Trident indique alors à l’avocat la marche à suivre : “Vous aurez besoin d’une attestation bancaire signée indiquant que l’obligation a été satisfaite ainsi que des résolutions nous autorisant à libérer les actions”. Sans réponse, la société sera finalement “gelée” le 1er novembre 2012 pour non-paiement des taxes gouvernementales.
Plus tard, entre 2014 et 2017, les associés et leur avocat tentent d’obtenir la réactivation de leur société. Après de multiples va-et-vient, un certificat de régularité est finalement établi. Au sujet de ces nombreux déboires, les principaux protagonistes n’ont pas répondu aux demandes de clarification d’inkyfada.
Sans que le lien ne soit réellement établi, la période de cette ”opération importante” mentionnée par l’avocat concorde avec la mise en vente par Medex Petroleum (North Africa) de sa participation dans une concession de recherche et d'exploitation d’hydrocarbures en Algérie. Cette concession a été signée en 2002 sous le régime du partage de production avec la Sonatrach, la compagnie pétrolière nationale algérienne. L’enjeu : des actifs estimés par Medex à 500 millions de dollars.
Les déboires administratifs de l’entreprise coïncident aussi avec des difficultés opérationnelles en Algérie. En effet, la société a accumulé plusieurs millions de dollars de dettes avant même la mise en production des premiers puits et se déclare incapable d’honorer ses engagements. Pour se sortir d'affaires, Medex annonce la même année son intention de céder ses actifs, spéculant sur le potentiel que recèlent les gisements. Mais impossible de trouver d’acquéreur : l’offre est jugée trop élevée par plusieurs compagnies pétrolières intéressées.

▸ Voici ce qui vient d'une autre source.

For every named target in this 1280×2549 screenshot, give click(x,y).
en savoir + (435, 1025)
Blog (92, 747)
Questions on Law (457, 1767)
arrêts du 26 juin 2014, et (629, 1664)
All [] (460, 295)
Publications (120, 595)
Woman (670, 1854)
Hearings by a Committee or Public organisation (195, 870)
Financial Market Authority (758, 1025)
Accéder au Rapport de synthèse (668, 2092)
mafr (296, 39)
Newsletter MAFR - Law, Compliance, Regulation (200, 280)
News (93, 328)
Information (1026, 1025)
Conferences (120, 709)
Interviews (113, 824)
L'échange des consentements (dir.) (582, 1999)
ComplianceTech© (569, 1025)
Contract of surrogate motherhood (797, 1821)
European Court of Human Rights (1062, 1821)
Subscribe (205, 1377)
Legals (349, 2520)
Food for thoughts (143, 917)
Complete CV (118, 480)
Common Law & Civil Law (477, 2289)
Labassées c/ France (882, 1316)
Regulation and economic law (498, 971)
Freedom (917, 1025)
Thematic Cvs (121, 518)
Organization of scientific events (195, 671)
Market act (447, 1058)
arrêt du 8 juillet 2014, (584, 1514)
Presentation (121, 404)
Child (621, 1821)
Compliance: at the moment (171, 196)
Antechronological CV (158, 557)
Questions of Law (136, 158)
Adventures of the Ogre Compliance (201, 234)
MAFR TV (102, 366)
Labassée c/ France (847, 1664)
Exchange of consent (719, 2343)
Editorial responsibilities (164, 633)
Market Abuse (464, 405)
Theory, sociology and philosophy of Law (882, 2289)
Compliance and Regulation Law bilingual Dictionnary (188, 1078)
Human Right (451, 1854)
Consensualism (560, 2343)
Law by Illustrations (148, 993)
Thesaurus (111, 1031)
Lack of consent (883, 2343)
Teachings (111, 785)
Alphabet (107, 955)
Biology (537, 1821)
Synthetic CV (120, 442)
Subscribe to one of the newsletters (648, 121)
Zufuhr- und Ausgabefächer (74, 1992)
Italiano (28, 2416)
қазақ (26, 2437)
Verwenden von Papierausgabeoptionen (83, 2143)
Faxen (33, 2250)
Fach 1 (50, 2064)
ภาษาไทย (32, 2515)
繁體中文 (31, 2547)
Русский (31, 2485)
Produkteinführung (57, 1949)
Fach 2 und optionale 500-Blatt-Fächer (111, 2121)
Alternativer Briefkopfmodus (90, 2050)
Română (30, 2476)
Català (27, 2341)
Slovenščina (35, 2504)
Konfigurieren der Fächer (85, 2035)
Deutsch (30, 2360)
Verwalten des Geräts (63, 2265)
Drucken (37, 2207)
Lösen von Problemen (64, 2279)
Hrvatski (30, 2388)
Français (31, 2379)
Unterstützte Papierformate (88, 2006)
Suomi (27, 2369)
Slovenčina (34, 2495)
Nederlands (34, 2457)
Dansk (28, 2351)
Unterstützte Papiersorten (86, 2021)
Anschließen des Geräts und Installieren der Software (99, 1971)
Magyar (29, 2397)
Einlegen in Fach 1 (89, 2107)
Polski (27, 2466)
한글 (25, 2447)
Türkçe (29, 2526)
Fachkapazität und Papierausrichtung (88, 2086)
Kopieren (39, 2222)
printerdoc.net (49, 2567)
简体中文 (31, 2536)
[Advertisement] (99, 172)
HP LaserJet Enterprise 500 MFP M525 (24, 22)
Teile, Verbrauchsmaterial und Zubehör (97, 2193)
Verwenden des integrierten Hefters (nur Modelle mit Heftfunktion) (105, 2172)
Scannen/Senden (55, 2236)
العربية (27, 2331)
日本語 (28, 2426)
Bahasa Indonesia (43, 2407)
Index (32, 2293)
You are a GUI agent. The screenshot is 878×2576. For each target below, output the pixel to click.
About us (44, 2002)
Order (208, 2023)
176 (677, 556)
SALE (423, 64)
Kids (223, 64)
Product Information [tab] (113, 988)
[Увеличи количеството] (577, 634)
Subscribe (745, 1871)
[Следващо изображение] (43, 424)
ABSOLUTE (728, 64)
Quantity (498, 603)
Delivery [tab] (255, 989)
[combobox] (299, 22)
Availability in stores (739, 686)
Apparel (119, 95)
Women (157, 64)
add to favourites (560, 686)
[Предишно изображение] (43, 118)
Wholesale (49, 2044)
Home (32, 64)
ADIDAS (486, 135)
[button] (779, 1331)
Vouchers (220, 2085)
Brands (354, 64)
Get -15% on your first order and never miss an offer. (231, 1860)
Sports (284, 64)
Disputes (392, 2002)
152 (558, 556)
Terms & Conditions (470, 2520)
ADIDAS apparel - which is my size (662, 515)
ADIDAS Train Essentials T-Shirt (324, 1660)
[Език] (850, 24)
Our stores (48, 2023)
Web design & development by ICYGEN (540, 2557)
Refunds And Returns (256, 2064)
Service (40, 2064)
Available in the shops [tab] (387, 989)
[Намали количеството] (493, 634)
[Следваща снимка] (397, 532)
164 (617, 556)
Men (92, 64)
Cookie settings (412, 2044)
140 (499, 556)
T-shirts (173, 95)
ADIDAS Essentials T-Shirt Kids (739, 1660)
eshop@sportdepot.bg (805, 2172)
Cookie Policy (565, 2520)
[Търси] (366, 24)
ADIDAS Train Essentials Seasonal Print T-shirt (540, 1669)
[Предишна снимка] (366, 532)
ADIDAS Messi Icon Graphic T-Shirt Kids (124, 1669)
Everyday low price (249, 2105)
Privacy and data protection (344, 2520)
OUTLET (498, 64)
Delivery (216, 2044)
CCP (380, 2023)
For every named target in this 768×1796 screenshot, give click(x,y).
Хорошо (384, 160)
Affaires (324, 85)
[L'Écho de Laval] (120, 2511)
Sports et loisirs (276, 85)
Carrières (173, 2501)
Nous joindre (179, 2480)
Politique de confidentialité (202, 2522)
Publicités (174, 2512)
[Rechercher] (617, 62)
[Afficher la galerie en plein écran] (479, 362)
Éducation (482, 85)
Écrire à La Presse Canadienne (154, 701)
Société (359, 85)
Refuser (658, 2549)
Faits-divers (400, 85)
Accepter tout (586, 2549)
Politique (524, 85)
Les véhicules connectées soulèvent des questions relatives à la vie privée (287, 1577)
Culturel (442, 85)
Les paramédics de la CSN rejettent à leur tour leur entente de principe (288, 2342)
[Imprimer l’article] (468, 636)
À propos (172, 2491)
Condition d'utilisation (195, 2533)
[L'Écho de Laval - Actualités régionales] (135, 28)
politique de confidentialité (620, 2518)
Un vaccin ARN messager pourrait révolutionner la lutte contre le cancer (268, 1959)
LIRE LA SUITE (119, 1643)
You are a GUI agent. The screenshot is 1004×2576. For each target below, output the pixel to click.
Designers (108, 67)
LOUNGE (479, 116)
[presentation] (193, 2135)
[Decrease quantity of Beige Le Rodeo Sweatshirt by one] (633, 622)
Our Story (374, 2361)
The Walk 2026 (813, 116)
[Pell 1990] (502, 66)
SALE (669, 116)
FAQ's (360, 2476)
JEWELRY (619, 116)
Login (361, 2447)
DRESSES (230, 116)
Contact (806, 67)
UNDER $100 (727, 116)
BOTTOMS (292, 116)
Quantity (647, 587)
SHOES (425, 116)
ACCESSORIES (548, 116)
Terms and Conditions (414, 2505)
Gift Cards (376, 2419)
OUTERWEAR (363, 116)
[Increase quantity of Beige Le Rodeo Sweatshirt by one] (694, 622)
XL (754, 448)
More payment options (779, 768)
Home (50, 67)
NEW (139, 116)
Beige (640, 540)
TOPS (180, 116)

Les difficultés de la société s’aggravent et elle se retrouve dans l’incapacité de payer ses prestataires parmi les sociétés de services pétroliers déclenchant des procédures judiciaires. Dans un échange de mails datant d’octobre 2013, il est fait référence à une procédure d’arbitrage engagée par Schlumberger, une multinationale française spécialisée dans les services pétroliers. Elle tente de récupérer auprès de Medex Petroleum (North Africa) une dette de 3,6 millions de dollars. En 2014, la cour d’arbitrage statue en faveur de Schlumberger, sans qu’aucune information n’ait pu être établie sur le paiement effectif de cette amende.
En 2015, la Sonatrach porte aussi son affaire devant la Cour arbitrale internationale pour l’annulation pure et simple du contrat avec Medex qui riposte en réclamant un dédommagement. Le tribunal arbitral s’est prononcé le 13 décembre 2016 en faveur de Sonatrach qui remporte ainsi la bataille.
Ahmed Bouchamaoui, un habitué des îles Vierges britanniques
Ahmed Bouchamaoui n’en est pas à son coup d’essai. En 2016, inkyfada révélait dans le cadre des Panama Papers que son nom était apparu dans les documents d’une société, Inersa Investments INC, enregistrée aux îles Vierges britanniques en 1995.
Sur le même sujet
Selon les documents de Mossack Fonseca, l’homme d’affaires et son père Abdelmajid (décédé) obtiennent une procuration générale leur octroyant les plein pouvoirs pour gérer la société Inersa Investments INC. Cette procuration prévoit notamment la création d’un compte bancaire.
Son cousin et associé Raouf Bouchamaoui a lui aussi été cité dans les Panama Papers.